Dataset items
-- Opening Marker --

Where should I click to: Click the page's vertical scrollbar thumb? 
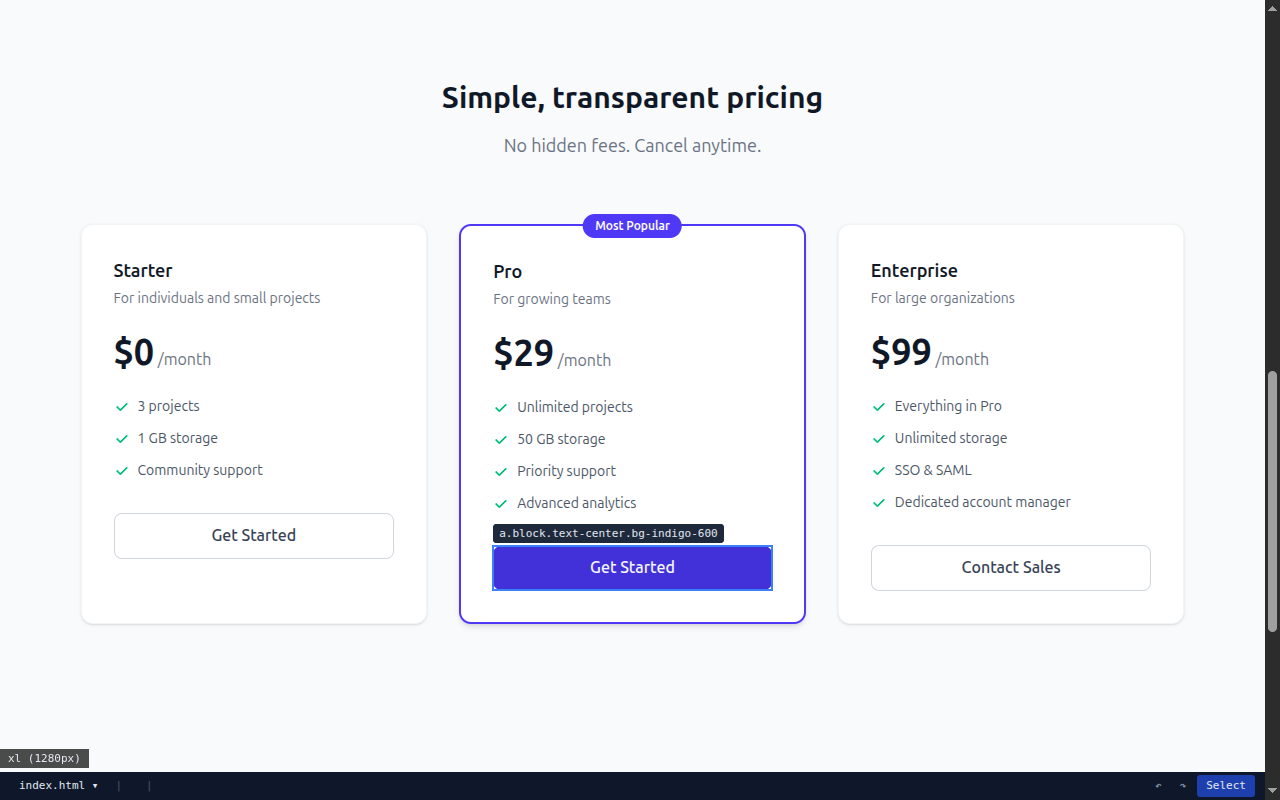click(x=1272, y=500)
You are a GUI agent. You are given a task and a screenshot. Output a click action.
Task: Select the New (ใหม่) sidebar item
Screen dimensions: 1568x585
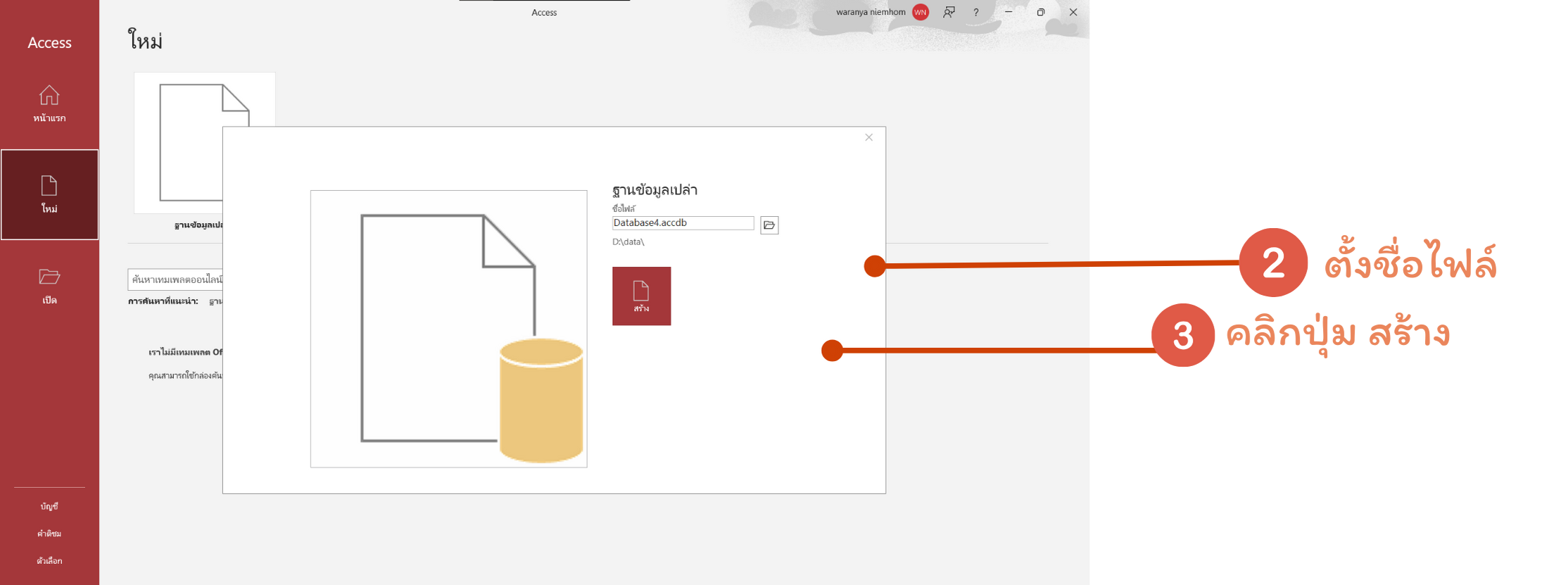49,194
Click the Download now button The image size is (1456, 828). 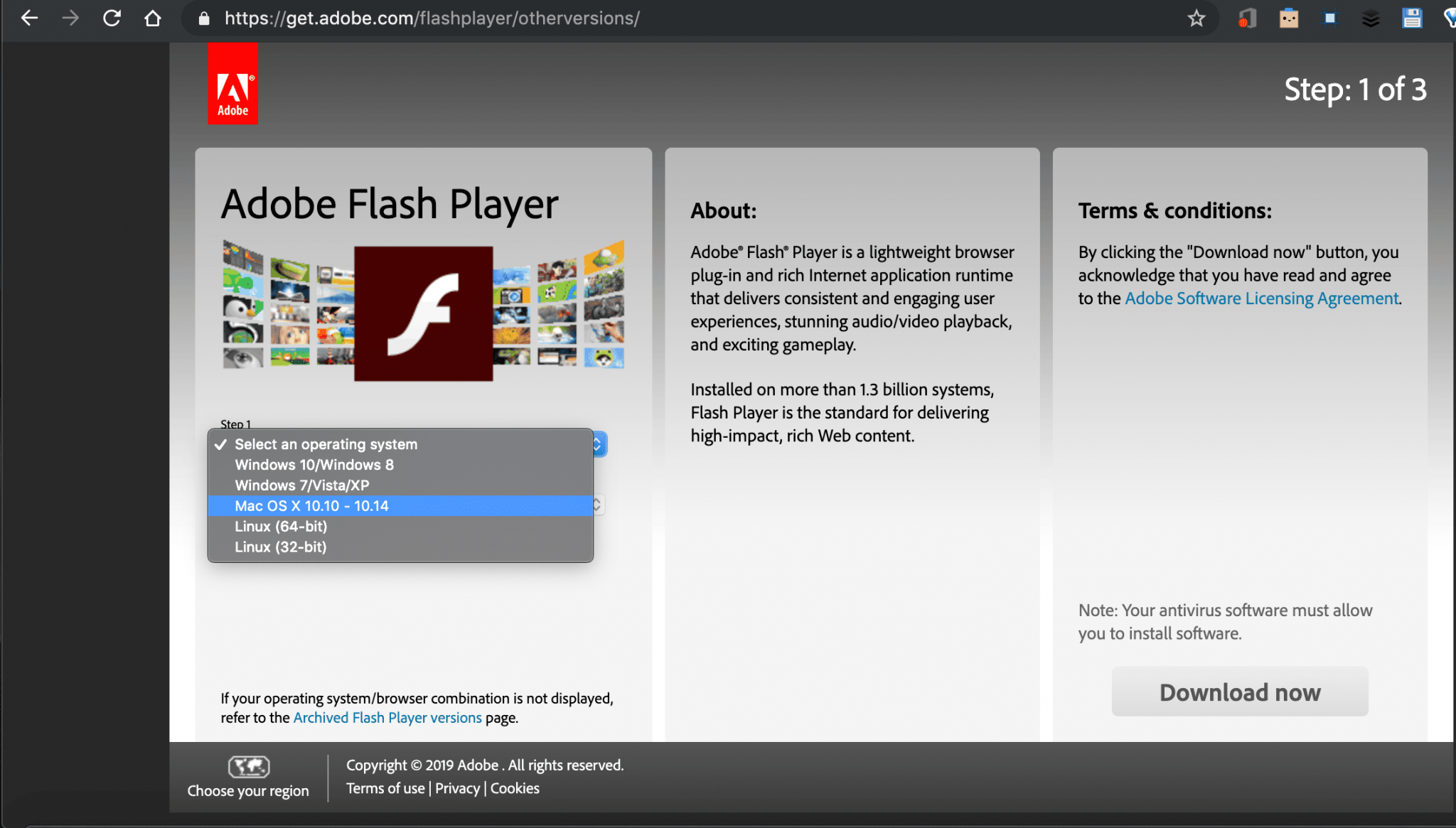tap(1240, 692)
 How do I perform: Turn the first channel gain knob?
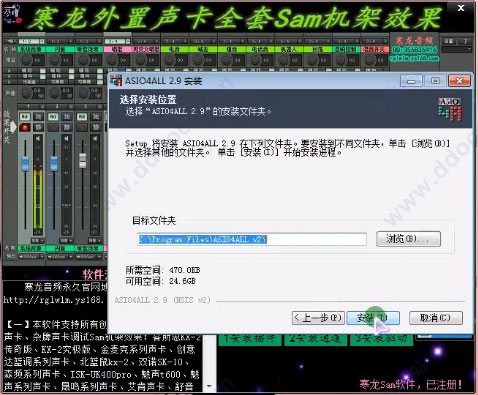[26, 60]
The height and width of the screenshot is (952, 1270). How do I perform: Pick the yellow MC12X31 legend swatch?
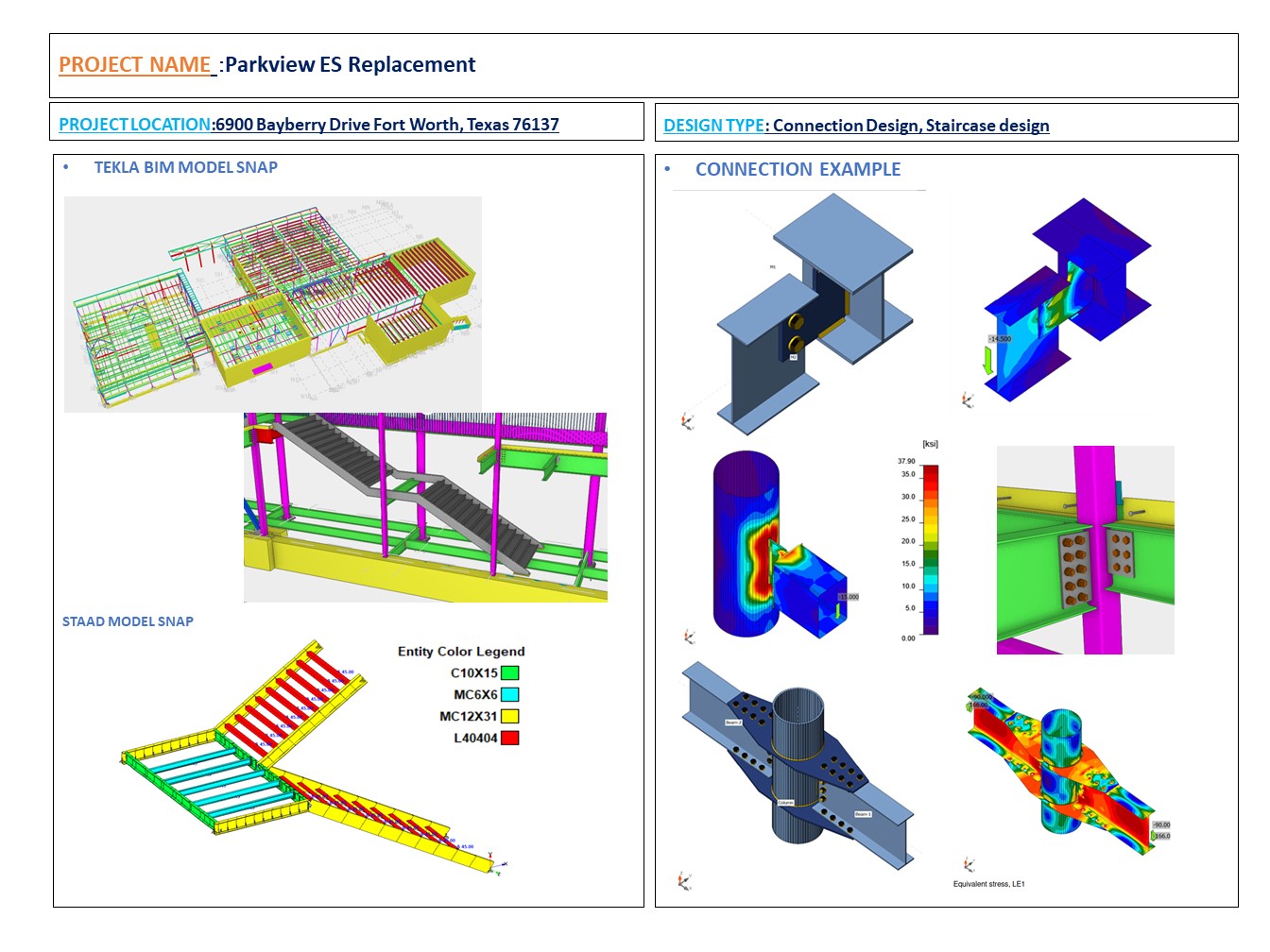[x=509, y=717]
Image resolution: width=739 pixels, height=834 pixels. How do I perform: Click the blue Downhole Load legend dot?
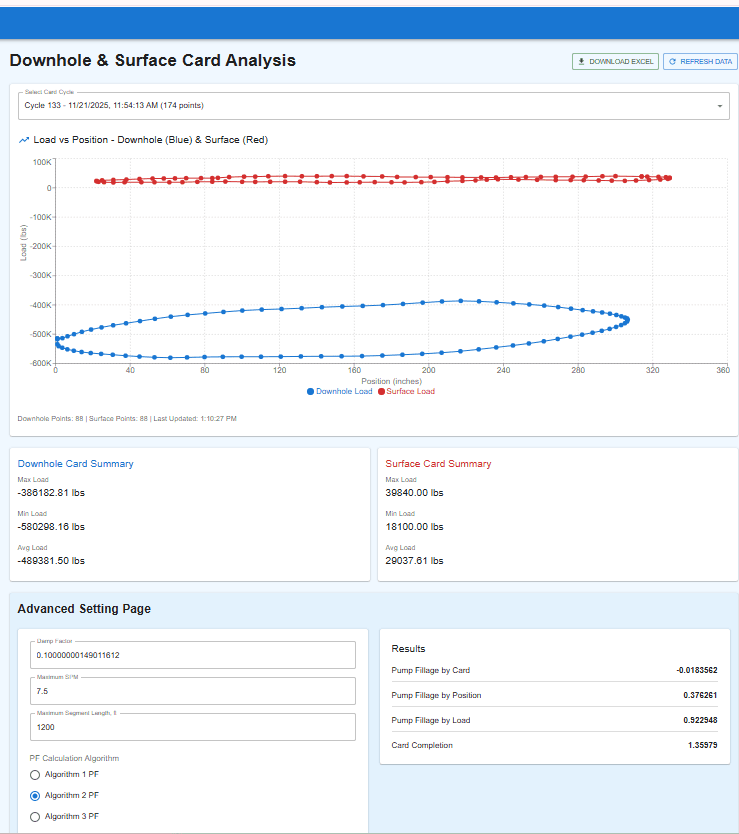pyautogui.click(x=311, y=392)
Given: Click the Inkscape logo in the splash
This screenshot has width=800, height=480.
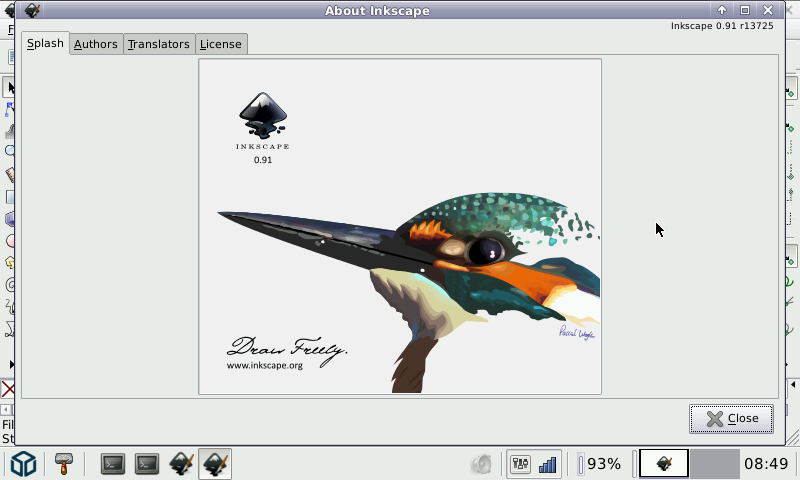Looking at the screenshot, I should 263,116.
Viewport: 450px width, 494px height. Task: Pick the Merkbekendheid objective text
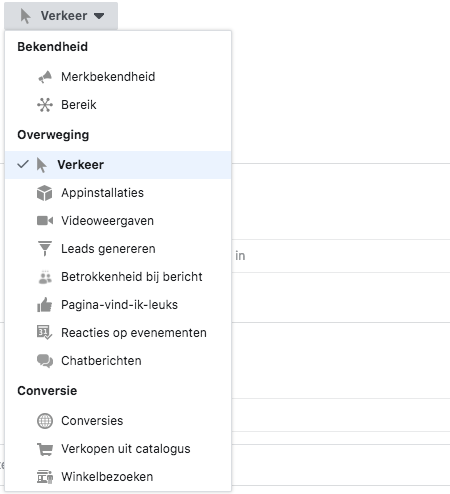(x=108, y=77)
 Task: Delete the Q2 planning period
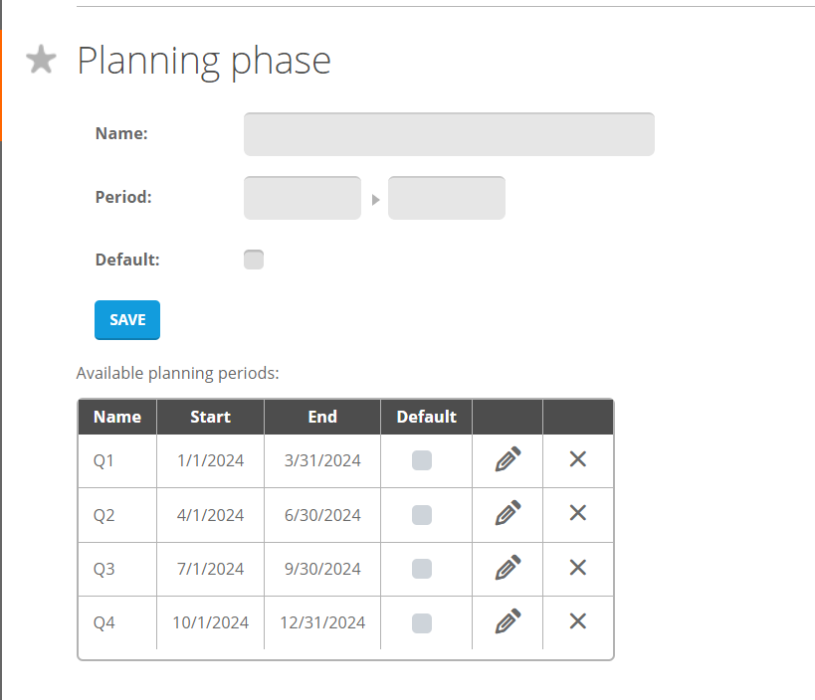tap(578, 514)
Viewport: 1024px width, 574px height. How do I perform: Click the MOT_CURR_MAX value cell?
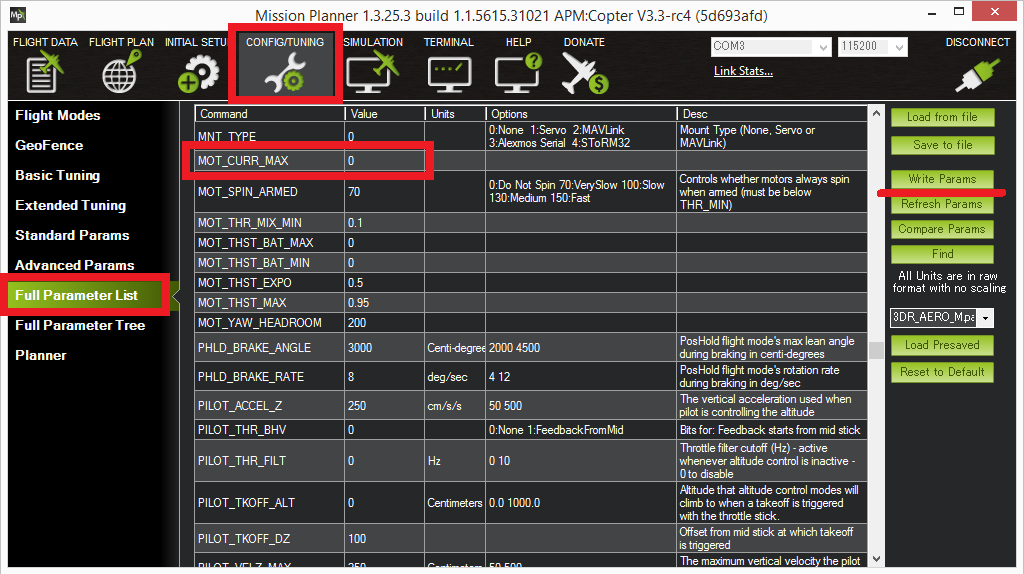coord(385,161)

-- Closing Marker --

ASSIGNED TASK:
Reproduce the span beginning at the line with "Given: Click the Inkscape logo in the splash" and ending at the last line of the entries above, inclusive, exactly as it stands. Exclude the pictures.

THE ANSWER:
Given: Click the Inkscape logo in the splash
This screenshot has width=800, height=480.
Looking at the screenshot, I should 263,116.
Viewport: 450px width, 494px height. Task: Pick the Merkbekendheid objective text
(x=108, y=77)
 Task: Delete the Q2 planning period
tap(578, 514)
Viewport: 1024px width, 574px height. How do I perform: Click the MOT_CURR_MAX value cell?
coord(385,161)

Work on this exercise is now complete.